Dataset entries

══════

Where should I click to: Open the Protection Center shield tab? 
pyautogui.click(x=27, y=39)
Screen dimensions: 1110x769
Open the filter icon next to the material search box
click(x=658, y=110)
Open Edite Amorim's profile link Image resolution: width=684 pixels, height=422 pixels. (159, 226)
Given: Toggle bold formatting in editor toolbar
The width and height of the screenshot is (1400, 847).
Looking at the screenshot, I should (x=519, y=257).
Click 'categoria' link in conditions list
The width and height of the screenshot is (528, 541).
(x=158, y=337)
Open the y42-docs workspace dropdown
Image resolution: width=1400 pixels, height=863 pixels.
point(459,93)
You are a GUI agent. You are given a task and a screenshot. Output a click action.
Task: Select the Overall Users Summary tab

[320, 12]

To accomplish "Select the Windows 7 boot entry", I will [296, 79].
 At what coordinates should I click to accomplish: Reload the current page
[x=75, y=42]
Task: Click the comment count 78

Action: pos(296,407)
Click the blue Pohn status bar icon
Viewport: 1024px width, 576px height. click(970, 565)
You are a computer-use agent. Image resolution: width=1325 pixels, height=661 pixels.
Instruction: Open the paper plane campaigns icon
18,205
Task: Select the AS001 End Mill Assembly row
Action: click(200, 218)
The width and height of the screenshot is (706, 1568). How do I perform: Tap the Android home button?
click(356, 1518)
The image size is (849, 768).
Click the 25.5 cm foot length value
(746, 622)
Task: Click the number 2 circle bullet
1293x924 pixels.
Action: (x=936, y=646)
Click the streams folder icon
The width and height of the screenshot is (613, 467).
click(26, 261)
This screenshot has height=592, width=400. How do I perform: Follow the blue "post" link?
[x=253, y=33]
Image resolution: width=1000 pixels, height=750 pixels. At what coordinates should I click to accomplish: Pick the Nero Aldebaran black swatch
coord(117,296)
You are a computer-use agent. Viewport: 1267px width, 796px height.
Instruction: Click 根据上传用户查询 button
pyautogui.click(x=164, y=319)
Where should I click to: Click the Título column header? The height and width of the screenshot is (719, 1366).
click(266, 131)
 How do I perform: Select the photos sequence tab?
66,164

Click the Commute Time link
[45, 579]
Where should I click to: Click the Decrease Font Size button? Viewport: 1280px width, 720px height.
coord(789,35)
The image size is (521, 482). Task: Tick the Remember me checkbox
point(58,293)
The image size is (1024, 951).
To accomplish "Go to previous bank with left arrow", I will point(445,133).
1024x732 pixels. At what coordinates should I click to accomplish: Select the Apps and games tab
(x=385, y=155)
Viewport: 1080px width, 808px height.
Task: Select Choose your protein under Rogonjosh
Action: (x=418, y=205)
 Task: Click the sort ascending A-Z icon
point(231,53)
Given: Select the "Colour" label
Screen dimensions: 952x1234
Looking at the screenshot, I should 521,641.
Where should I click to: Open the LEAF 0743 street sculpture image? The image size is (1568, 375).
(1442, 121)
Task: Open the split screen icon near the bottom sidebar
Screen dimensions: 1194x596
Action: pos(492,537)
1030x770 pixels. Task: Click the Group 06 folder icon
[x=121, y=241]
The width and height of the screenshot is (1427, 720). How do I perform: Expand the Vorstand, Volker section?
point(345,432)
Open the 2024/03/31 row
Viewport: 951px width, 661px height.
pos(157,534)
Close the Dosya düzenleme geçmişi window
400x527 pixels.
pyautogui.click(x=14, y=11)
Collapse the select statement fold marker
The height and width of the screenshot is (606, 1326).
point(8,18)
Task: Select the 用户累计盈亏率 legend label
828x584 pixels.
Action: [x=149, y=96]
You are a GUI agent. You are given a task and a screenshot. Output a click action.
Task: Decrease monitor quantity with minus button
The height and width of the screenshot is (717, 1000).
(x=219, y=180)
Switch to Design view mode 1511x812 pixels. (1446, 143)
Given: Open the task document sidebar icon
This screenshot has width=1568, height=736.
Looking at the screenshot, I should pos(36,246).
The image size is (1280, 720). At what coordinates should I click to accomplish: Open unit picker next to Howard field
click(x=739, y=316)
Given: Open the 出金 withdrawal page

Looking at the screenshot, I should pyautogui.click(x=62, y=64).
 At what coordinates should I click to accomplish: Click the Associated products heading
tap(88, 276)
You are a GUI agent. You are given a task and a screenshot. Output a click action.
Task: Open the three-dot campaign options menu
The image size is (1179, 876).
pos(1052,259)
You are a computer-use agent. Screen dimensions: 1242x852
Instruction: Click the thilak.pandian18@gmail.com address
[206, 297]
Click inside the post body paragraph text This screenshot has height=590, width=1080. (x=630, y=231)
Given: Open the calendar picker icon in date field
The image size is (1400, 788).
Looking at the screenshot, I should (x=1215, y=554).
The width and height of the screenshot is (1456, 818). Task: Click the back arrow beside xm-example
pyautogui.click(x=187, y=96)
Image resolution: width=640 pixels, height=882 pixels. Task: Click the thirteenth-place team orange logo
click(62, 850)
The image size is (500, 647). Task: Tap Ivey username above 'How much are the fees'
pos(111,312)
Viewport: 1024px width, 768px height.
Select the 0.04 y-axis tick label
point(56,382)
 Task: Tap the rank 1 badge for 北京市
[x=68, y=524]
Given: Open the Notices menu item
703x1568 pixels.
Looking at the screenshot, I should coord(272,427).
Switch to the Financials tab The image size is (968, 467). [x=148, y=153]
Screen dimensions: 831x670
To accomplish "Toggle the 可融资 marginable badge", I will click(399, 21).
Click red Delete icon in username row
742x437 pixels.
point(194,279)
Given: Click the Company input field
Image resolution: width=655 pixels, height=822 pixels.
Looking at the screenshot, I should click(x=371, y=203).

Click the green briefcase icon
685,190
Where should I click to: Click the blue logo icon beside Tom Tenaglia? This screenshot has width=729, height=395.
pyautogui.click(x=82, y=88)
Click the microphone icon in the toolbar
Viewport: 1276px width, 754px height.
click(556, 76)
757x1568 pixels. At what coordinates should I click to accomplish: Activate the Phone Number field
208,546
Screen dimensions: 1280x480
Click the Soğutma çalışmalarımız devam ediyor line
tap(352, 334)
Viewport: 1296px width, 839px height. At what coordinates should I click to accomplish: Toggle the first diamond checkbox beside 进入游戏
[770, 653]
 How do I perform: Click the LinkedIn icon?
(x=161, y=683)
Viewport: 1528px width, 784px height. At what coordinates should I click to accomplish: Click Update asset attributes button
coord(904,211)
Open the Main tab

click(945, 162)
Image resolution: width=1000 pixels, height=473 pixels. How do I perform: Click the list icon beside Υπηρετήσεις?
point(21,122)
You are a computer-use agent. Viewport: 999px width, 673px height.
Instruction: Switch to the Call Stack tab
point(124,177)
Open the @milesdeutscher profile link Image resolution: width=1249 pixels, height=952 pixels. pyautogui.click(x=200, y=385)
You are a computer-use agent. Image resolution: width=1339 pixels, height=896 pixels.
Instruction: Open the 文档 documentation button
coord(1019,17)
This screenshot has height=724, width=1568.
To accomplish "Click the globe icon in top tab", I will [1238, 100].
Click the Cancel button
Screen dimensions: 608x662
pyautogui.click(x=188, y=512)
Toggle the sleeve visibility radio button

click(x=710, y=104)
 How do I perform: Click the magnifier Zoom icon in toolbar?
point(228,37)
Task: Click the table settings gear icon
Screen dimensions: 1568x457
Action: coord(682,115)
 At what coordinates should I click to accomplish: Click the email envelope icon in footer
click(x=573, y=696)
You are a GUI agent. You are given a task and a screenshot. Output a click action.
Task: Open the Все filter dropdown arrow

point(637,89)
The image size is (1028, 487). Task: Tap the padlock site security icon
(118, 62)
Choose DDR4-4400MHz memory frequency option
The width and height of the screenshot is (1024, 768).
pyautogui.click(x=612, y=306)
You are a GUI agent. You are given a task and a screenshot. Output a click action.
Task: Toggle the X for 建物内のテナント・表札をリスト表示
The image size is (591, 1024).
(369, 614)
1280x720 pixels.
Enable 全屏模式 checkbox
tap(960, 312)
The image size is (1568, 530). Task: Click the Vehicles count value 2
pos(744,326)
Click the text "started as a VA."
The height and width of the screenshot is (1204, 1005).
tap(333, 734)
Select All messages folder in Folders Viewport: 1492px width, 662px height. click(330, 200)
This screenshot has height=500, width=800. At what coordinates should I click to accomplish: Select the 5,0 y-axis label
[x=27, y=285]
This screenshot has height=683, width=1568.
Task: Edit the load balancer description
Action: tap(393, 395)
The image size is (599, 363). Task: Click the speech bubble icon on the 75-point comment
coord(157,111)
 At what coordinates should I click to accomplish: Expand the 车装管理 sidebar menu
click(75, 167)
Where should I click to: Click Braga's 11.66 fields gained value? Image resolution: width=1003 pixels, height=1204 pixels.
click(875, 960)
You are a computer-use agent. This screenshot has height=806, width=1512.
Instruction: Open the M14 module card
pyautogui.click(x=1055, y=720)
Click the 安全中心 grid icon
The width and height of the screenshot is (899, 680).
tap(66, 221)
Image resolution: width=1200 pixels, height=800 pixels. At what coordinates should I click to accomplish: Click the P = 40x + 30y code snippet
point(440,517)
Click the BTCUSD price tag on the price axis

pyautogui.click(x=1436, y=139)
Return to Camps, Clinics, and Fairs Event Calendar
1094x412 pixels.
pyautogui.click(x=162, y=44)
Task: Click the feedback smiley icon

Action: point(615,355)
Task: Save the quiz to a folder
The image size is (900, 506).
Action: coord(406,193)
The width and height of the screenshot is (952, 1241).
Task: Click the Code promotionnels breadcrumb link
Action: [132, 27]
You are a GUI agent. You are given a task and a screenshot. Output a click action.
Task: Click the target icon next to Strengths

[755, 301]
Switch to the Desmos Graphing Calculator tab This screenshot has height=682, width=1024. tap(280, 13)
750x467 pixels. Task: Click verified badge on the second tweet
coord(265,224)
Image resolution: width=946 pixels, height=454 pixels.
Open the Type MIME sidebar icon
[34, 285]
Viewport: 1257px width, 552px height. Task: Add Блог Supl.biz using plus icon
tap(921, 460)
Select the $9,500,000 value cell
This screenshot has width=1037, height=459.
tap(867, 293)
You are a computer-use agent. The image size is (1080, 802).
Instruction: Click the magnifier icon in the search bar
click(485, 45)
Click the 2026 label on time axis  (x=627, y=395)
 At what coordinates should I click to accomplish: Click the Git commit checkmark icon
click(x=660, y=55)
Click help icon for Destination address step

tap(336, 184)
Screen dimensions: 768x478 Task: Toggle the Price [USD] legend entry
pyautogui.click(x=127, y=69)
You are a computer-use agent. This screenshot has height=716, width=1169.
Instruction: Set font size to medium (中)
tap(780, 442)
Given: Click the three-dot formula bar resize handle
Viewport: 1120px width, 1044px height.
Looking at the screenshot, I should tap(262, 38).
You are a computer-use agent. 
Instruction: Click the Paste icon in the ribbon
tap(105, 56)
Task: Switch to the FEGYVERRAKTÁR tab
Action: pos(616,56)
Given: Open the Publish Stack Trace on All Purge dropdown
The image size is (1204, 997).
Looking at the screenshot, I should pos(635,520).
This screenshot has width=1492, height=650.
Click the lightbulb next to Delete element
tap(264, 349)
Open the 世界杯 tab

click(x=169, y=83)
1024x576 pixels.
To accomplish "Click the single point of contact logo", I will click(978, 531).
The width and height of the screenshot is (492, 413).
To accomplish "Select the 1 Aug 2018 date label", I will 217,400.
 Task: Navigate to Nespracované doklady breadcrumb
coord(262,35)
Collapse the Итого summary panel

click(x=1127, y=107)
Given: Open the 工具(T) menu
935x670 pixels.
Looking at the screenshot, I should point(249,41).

══════

Exercise
Please report only the number of lines above that include "three".

Response to this exercise
2